> **Requirement**
I need every line that includes the word "will" copied from the material.

> **Data to examine**
+===+

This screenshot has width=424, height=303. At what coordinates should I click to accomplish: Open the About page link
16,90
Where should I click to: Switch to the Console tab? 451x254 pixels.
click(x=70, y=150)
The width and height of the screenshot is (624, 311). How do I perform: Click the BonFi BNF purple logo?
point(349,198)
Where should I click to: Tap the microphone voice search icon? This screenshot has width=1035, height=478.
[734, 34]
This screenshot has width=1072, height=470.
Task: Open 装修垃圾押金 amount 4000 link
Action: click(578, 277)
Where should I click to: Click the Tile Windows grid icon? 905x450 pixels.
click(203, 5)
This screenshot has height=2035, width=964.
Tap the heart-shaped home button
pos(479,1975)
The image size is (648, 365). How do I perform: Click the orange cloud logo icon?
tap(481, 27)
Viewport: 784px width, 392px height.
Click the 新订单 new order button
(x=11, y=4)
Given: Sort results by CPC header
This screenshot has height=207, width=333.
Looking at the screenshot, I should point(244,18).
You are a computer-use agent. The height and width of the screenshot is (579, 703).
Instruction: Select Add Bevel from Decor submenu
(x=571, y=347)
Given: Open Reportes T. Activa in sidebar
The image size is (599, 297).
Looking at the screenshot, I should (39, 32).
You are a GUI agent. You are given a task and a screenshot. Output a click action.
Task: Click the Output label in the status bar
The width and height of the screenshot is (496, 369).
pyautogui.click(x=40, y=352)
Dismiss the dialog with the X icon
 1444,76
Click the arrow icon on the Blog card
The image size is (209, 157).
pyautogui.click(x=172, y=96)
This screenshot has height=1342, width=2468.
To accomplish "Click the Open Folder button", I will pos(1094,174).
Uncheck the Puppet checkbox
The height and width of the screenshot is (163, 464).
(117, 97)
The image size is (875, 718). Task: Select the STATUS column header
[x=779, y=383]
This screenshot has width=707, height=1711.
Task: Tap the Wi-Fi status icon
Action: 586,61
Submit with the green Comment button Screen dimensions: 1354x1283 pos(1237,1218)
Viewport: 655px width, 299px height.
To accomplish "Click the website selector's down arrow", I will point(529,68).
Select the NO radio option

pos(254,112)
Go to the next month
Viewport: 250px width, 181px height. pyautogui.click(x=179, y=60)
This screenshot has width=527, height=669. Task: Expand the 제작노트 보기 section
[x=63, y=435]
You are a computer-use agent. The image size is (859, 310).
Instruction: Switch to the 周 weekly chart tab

+===+

> **Response for this exercise**
To accomplish "Click the Open Folder button", I will pos(1094,174).
To accomplish "Click the website selector's down arrow", I will point(529,68).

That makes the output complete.